=== What needs to be done ===
Send every record back word for word.

(Source data)
* * * * * * *
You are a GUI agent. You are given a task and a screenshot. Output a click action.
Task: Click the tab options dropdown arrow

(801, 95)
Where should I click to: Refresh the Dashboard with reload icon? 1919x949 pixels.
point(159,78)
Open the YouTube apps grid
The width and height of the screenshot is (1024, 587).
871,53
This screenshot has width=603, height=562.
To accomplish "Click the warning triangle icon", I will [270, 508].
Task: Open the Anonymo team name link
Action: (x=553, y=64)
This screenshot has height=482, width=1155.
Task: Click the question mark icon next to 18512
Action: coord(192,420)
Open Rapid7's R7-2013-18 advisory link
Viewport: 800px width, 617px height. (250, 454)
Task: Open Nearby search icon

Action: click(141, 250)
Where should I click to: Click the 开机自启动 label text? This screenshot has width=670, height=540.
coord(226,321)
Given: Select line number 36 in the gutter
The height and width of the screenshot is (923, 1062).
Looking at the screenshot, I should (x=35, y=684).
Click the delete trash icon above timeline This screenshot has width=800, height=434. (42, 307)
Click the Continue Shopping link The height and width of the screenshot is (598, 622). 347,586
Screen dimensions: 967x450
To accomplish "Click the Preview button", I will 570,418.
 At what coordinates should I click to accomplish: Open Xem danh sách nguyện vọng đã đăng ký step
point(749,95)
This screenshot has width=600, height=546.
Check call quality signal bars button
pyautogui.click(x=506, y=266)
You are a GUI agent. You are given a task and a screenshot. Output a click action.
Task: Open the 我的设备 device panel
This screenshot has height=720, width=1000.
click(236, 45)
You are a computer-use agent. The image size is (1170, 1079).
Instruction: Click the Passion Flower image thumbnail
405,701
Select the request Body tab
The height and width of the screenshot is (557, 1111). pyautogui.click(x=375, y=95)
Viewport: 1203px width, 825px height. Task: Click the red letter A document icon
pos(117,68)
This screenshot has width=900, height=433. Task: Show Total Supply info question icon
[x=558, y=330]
* * * * * * *
=== Solution below ===
You are a GUI agent. You are given a task and a screenshot. Output a click action.
Task: Click the tab options dropdown arrow

(801, 95)
Where should I click to: Refresh the Dashboard with reload icon? 1919x949 pixels.
point(159,78)
Open the YouTube apps grid
The width and height of the screenshot is (1024, 587).
871,53
This screenshot has width=603, height=562.
To accomplish "Click the warning triangle icon", I will [270, 508].
Task: Open the Anonymo team name link
Action: (x=553, y=64)
This screenshot has height=482, width=1155.
Task: Click the question mark icon next to 18512
Action: coord(192,420)
Open Rapid7's R7-2013-18 advisory link
Viewport: 800px width, 617px height. (250, 454)
Task: Open Nearby search icon

Action: click(141, 250)
Where should I click to: Click the 开机自启动 label text? This screenshot has width=670, height=540.
coord(226,321)
Given: Select line number 36 in the gutter
The height and width of the screenshot is (923, 1062).
Looking at the screenshot, I should (x=35, y=684).
Click the delete trash icon above timeline This screenshot has width=800, height=434. (42, 307)
Click the Continue Shopping link The height and width of the screenshot is (598, 622). 347,586
Screen dimensions: 967x450
To accomplish "Click the Preview button", I will 570,418.
 At what coordinates should I click to accomplish: Open Xem danh sách nguyện vọng đã đăng ký step
point(749,95)
This screenshot has width=600, height=546.
Check call quality signal bars button
pyautogui.click(x=506, y=266)
You are a GUI agent. You are given a task and a screenshot. Output a click action.
Task: Open the 我的设备 device panel
This screenshot has height=720, width=1000.
click(236, 45)
You are a computer-use agent. The image size is (1170, 1079).
Instruction: Click the Passion Flower image thumbnail
405,701
Select the request Body tab
The height and width of the screenshot is (557, 1111). pyautogui.click(x=375, y=95)
Viewport: 1203px width, 825px height. Task: Click the red letter A document icon
pos(117,68)
This screenshot has width=900, height=433. Task: Show Total Supply info question icon
[x=558, y=330]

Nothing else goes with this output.